30歳から34歳までの中耳炎の総患者数は5千人、平均治療期間は25日です。これから、年間の患者数=365日×5千人/25日=73千人です。
30歳から34歳の人口は8,320千人なので、年間の中耳炎発症率=73千人/8,320千人=0.00877です。

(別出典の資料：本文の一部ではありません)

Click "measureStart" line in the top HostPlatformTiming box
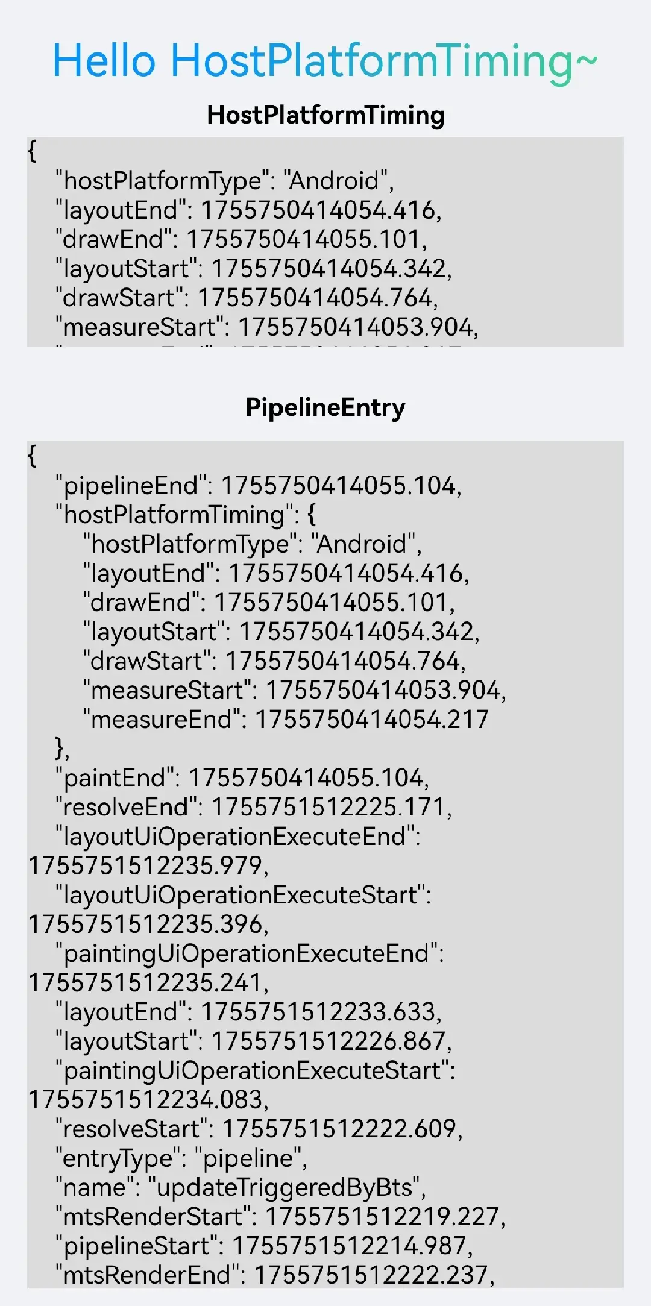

発症しない確率=1-0.00877=0.99123なので、これを5乗することで、5年間中耳炎を発症しない確率となります。30歳から34歳の5年間で中耳炎を発症しない確率=0.99123^5=0.957
よって、30歳から34歳の5年間で中耳炎を発症する確率=1-0.957=0.043=4.3%です。
4.3%です。いい線いってるのではないでしょうか!
この数値は各種統計データから推測される数値なので、実際に中耳炎を発症する確率ではありません。また、再発等も考慮に入れず、かなり強引に計算しているので、突っ込みどころが多々あるかと思いますが、そんなに解離した数値ではないと思っています!
年齢階級別の中耳炎の発症率
男女別に算出した結果がこちらです。5年間で中耳炎を発症する確率を、年齢階級別に計算しています。
年齢階級 | 男性 | 女性 |
0~4 | 71.8% | 69.6% |
5~9 | 42.2% | 37.9% |
10~14 | 6.0% | 12.8% |
15~19 | 13.8% | 6.0% |
20~24 | 13.3% | 11.2% |
25~29 | 1.8% | 4.2% |
30~34 | 3.3% | 7.8% |
35~39 | 3.6% | 7.4% |
40~44 | 2.6% | 2.9% |
45~49 | 3.9% | 4.3% |
50~54 | 3.0% | 4.1% |
55~59 | 4.0% | 3.7% |
60~64 | 3.2% | 8.3% |
65~69 | 8.1% | 11.1% |
70~74 | 4.5% | 4.0% |
75~79 | 5.7% | 8.8% |
80~84 | 9.1% | 5.3% |
85~89 | 15.3% | 9.5% |
90歳以上 | 19.5% | 5.5% |
乳幼児の発症率はかなり高いですね。反対に30代、40代は5%前後です。大人の中耳炎は珍しいと思われていますが、5%なのでそれほど珍しい病気ではないと言えます。よかった!
生涯における中耳炎の発症率も計算してみました。
男性:95.5 %
女性:94.4 %
いやぁ、ほとんどの方が中耳炎を経験するんですね。
ついでに、成人以降の中耳炎の発症率も計算してみました。
男性:65.7 %
女性:64.0 %
大半の方は大人になっても中耳炎を経験するようです、驚き!
まとめ
中耳炎の発症率を計算したところ、以下のことが分かりました。
・0~4歳の間に中耳炎を発症する確率は約70%
・30代,40代の大人が5年間で中耳炎を発症する確率は5%前後
・生涯の中耳炎発症率は約95%
・成人以降の中耳炎発症率は約65%
統計データを基に算出した推測値です。実際の値ではありませんのでご注意下さいね。